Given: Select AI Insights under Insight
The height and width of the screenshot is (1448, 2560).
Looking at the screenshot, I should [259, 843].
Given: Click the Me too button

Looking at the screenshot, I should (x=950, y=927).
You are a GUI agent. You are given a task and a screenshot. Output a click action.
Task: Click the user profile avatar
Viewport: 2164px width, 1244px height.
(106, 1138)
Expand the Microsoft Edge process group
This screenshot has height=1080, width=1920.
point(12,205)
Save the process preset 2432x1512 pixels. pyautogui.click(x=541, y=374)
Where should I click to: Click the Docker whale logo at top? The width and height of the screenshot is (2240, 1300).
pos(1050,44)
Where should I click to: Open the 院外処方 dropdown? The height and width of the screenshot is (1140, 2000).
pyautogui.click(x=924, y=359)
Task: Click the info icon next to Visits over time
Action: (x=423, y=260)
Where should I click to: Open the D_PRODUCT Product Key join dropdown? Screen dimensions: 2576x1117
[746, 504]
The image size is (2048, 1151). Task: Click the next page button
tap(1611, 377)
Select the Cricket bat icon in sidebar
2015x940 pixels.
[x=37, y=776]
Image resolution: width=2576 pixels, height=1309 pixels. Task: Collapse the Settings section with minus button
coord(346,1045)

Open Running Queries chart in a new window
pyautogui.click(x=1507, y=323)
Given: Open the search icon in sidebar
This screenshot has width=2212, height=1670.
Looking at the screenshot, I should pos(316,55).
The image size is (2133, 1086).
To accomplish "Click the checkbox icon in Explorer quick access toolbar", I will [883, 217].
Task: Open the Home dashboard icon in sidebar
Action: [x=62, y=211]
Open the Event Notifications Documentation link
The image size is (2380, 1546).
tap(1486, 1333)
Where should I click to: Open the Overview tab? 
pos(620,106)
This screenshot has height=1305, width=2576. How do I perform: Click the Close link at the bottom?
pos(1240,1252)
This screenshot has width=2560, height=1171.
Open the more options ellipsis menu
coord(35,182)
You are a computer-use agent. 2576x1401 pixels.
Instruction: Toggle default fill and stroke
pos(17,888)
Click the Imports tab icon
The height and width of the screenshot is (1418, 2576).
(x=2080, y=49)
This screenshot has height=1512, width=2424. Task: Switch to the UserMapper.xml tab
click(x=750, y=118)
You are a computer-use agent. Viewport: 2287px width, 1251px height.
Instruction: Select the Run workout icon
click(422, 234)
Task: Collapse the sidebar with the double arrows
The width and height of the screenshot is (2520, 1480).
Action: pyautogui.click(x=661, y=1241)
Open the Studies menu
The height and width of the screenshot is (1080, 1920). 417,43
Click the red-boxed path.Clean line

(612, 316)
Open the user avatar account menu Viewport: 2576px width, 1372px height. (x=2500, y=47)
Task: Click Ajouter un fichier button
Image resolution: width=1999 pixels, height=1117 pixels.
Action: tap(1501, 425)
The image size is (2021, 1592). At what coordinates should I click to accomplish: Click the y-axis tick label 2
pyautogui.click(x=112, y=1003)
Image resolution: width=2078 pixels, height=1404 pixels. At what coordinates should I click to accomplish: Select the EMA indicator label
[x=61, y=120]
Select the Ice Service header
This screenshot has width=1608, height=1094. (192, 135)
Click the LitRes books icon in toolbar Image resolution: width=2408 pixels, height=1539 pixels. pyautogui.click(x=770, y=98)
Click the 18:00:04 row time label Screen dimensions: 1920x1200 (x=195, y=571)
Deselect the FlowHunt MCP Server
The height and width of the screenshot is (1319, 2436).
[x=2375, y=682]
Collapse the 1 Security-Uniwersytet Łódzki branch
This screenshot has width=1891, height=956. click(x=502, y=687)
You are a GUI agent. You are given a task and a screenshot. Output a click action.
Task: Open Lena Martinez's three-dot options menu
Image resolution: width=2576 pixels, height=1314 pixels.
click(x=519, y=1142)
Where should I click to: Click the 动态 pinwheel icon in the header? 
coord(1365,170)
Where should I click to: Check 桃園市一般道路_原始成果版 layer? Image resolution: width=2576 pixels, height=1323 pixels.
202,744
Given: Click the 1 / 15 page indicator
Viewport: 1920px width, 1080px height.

####################

*Your objective*: A word-for-word copy of the material above is required.

*Solution for this exercise*:
Given: Select AI Insights under Insight
The height and width of the screenshot is (1448, 2560).
Looking at the screenshot, I should [259, 843].
Given: Click the Me too button

Looking at the screenshot, I should (x=950, y=927).
You are a GUI agent. You are given a task and a screenshot. Output a click action.
Task: Click the user profile avatar
Viewport: 2164px width, 1244px height.
(106, 1138)
Expand the Microsoft Edge process group
This screenshot has height=1080, width=1920.
point(12,205)
Save the process preset 2432x1512 pixels. pyautogui.click(x=541, y=374)
Where should I click to: Click the Docker whale logo at top? The width and height of the screenshot is (2240, 1300).
pos(1050,44)
Where should I click to: Open the 院外処方 dropdown? The height and width of the screenshot is (1140, 2000).
pyautogui.click(x=924, y=359)
Task: Click the info icon next to Visits over time
Action: (x=423, y=260)
Where should I click to: Open the D_PRODUCT Product Key join dropdown? Screen dimensions: 2576x1117
[746, 504]
The image size is (2048, 1151). Task: Click the next page button
tap(1611, 377)
Select the Cricket bat icon in sidebar
2015x940 pixels.
[x=37, y=776]
Image resolution: width=2576 pixels, height=1309 pixels. Task: Collapse the Settings section with minus button
coord(346,1045)

Open Running Queries chart in a new window
pyautogui.click(x=1507, y=323)
Given: Open the search icon in sidebar
This screenshot has width=2212, height=1670.
Looking at the screenshot, I should pos(316,55).
The image size is (2133, 1086).
To accomplish "Click the checkbox icon in Explorer quick access toolbar", I will [883, 217].
Task: Open the Home dashboard icon in sidebar
Action: [x=62, y=211]
Open the Event Notifications Documentation link
The image size is (2380, 1546).
tap(1486, 1333)
Where should I click to: Open the Overview tab? 
pos(620,106)
This screenshot has height=1305, width=2576. How do I perform: Click the Close link at the bottom?
pos(1240,1252)
This screenshot has width=2560, height=1171.
Open the more options ellipsis menu
coord(35,182)
You are a computer-use agent. 2576x1401 pixels.
Instruction: Toggle default fill and stroke
pos(17,888)
Click the Imports tab icon
The height and width of the screenshot is (1418, 2576).
(x=2080, y=49)
This screenshot has height=1512, width=2424. Task: Switch to the UserMapper.xml tab
click(x=750, y=118)
You are a computer-use agent. Viewport: 2287px width, 1251px height.
Instruction: Select the Run workout icon
click(422, 234)
Task: Collapse the sidebar with the double arrows
The width and height of the screenshot is (2520, 1480).
Action: pyautogui.click(x=661, y=1241)
Open the Studies menu
The height and width of the screenshot is (1080, 1920). 417,43
Click the red-boxed path.Clean line

(612, 316)
Open the user avatar account menu Viewport: 2576px width, 1372px height. (x=2500, y=47)
Task: Click Ajouter un fichier button
Image resolution: width=1999 pixels, height=1117 pixels.
Action: tap(1501, 425)
The image size is (2021, 1592). At what coordinates should I click to accomplish: Click the y-axis tick label 2
pyautogui.click(x=112, y=1003)
Image resolution: width=2078 pixels, height=1404 pixels. At what coordinates should I click to accomplish: Select the EMA indicator label
[x=61, y=120]
Select the Ice Service header
This screenshot has width=1608, height=1094. (192, 135)
Click the LitRes books icon in toolbar Image resolution: width=2408 pixels, height=1539 pixels. pyautogui.click(x=770, y=98)
Click the 18:00:04 row time label Screen dimensions: 1920x1200 (x=195, y=571)
Deselect the FlowHunt MCP Server
The height and width of the screenshot is (1319, 2436).
[x=2375, y=682]
Collapse the 1 Security-Uniwersytet Łódzki branch
This screenshot has width=1891, height=956. click(x=502, y=687)
You are a GUI agent. You are given a task and a screenshot. Output a click action.
Task: Open Lena Martinez's three-dot options menu
Image resolution: width=2576 pixels, height=1314 pixels.
click(x=519, y=1142)
Where should I click to: Click the 动态 pinwheel icon in the header? 
coord(1365,170)
Where should I click to: Check 桃園市一般道路_原始成果版 layer? Image resolution: width=2576 pixels, height=1323 pixels.
202,744
Given: Click the 1 / 15 page indicator
Viewport: 1920px width, 1080px height.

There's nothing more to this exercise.